On Tue, 28 Jan 2025 22:37:08 GMT, Alisen Chung <ach...@openjdk.org> wrote:

>> Currently on macOS when mouseMove is given an offscreen coordinate to move 
>> the mouse to, mouseMove will physically clamp to the edge of the screen, but 
>> if you try to grab the mouse location immediately after by using 
>> MouseInfo.getPointerInfo().getLocation() you will get the value of the 
>> offscreen point.
>> 
>> Windows and linux do this clamping and coordinate handling for us, but new 
>> distributions may not necessarily handle clamping the same way, so Robot 
>> should be checking for clamping rather than delegating it to native.
>> 
>> This fix updates shared code to cache the screen bounds and adds a check to 
>> not exceed the bounds in mouseMove.

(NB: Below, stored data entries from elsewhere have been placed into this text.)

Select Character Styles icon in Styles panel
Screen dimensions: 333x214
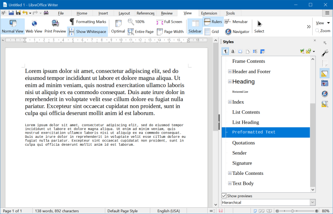click(233, 52)
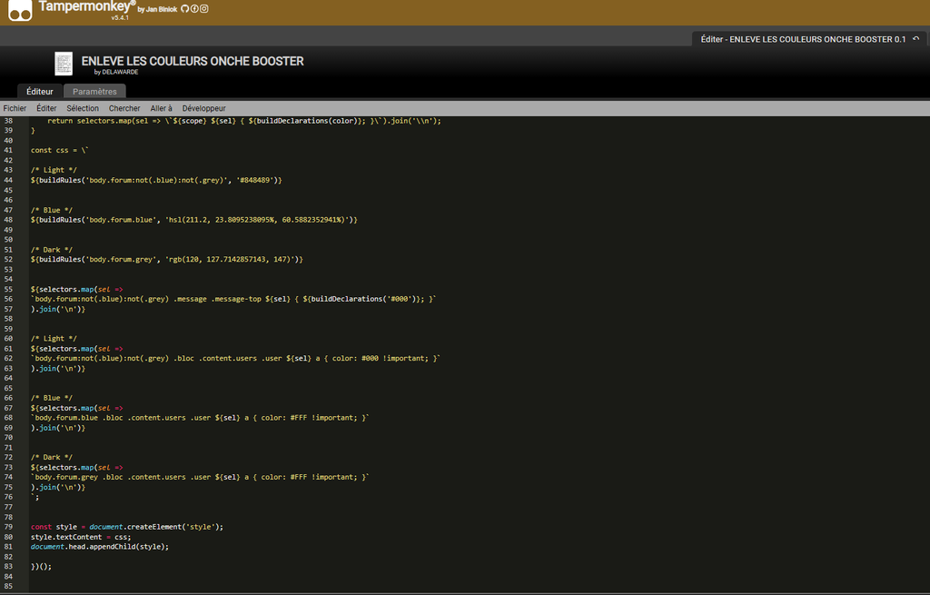Click the script icon beside the title
930x595 pixels.
[x=64, y=64]
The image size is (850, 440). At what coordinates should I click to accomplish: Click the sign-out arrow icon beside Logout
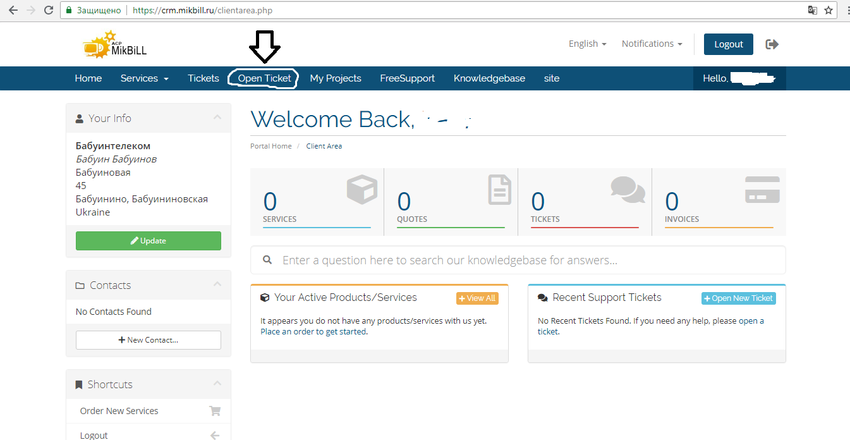[772, 44]
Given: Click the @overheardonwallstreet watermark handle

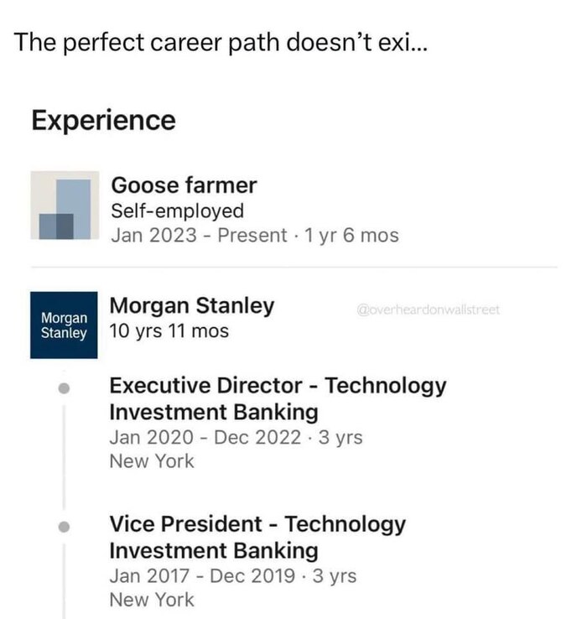Looking at the screenshot, I should [428, 310].
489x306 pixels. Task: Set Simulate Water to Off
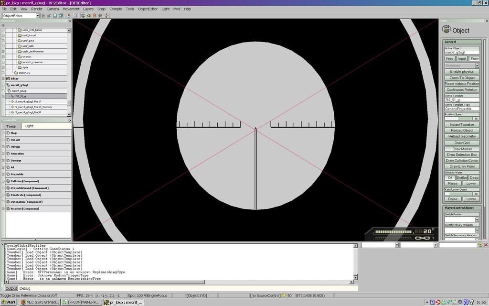point(450,177)
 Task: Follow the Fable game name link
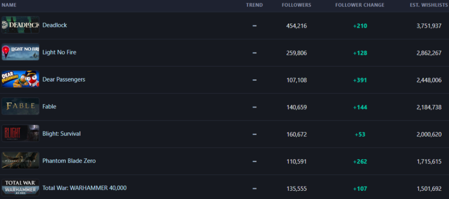49,107
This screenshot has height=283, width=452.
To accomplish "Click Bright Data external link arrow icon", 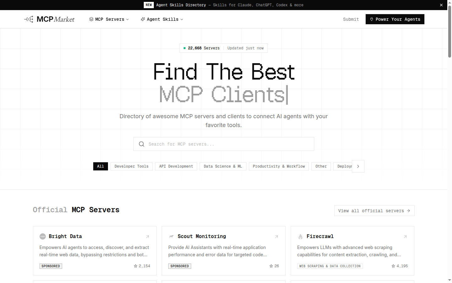I will click(x=148, y=237).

The caching is done in the Robot 
>> constructor, so if the screen bounds changes the constructor must be called 
>> again to update to the new bounds.
>
> Alisen Chung has updated the pull request incrementally with one additional 
> commit since the last revision:
> 
>   peer.mouseMove

src/java.desktop/share/classes/java/awt/Robot.java line 176:

> 174: 
> 175:         for (int i = 0; i < gs.length; i++) {
> 176:             allScreenBounds[i] = 
> gs[i].getDefaultConfiguration().getBounds();

This data cannot be cached, it can be modified at runtime.